Assignment: The answer must consist of the records below, repeated exactly.

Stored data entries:
-=-=-=-=-
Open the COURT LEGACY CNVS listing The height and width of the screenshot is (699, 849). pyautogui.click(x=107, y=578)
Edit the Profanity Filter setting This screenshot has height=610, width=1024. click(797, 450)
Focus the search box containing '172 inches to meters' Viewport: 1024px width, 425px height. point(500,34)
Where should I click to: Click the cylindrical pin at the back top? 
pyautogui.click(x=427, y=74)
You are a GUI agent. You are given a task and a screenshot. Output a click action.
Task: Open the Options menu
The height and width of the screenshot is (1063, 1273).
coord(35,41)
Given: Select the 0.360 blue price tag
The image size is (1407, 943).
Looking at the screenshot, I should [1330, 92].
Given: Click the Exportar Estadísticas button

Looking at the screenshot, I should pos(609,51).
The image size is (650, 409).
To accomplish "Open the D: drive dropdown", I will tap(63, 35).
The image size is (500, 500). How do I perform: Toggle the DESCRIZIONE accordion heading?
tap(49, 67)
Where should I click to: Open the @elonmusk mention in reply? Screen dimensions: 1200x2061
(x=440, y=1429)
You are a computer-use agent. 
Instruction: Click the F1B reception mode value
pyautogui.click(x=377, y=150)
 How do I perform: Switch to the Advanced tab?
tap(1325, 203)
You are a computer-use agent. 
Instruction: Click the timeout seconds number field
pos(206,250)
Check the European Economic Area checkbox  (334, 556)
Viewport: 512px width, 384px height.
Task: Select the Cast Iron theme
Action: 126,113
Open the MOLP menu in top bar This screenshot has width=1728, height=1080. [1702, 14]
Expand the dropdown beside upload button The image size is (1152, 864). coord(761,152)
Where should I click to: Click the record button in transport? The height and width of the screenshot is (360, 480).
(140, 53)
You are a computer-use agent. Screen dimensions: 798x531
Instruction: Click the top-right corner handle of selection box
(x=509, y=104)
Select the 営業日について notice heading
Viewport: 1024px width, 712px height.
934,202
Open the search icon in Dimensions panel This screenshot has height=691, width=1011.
-=-=-=-=-
Output for this task:
Open the COURT LEGACY CNVS listing The height and width of the screenshot is (699, 849). pyautogui.click(x=107, y=578)
Edit the Profanity Filter setting This screenshot has height=610, width=1024. click(797, 450)
Focus the search box containing '172 inches to meters' Viewport: 1024px width, 425px height. point(500,34)
Where should I click to: Click the cylindrical pin at the back top? 
pyautogui.click(x=427, y=74)
You are a GUI agent. You are given a task and a screenshot. Output a click action.
Task: Open the Options menu
The height and width of the screenshot is (1063, 1273).
coord(35,41)
Given: Select the 0.360 blue price tag
The image size is (1407, 943).
Looking at the screenshot, I should [1330, 92].
Given: Click the Exportar Estadísticas button

Looking at the screenshot, I should pos(609,51).
The image size is (650, 409).
To accomplish "Open the D: drive dropdown", I will tap(63, 35).
The image size is (500, 500). How do I perform: Toggle the DESCRIZIONE accordion heading?
tap(49, 67)
Where should I click to: Open the @elonmusk mention in reply? Screen dimensions: 1200x2061
(x=440, y=1429)
You are a computer-use agent. 
Instruction: Click the F1B reception mode value
pyautogui.click(x=377, y=150)
 How do I perform: Switch to the Advanced tab?
tap(1325, 203)
You are a computer-use agent. 
Instruction: Click the timeout seconds number field
pos(206,250)
Check the European Economic Area checkbox  (334, 556)
Viewport: 512px width, 384px height.
Task: Select the Cast Iron theme
Action: 126,113
Open the MOLP menu in top bar This screenshot has width=1728, height=1080. [1702, 14]
Expand the dropdown beside upload button The image size is (1152, 864). coord(761,152)
Where should I click to: Click the record button in transport? The height and width of the screenshot is (360, 480).
(140, 53)
You are a computer-use agent. Screen dimensions: 798x531
Instruction: Click the top-right corner handle of selection box
(x=509, y=104)
Select the 営業日について notice heading
Viewport: 1024px width, 712px height.
934,202
Open the search icon in Dimensions panel This screenshot has height=691, width=1011.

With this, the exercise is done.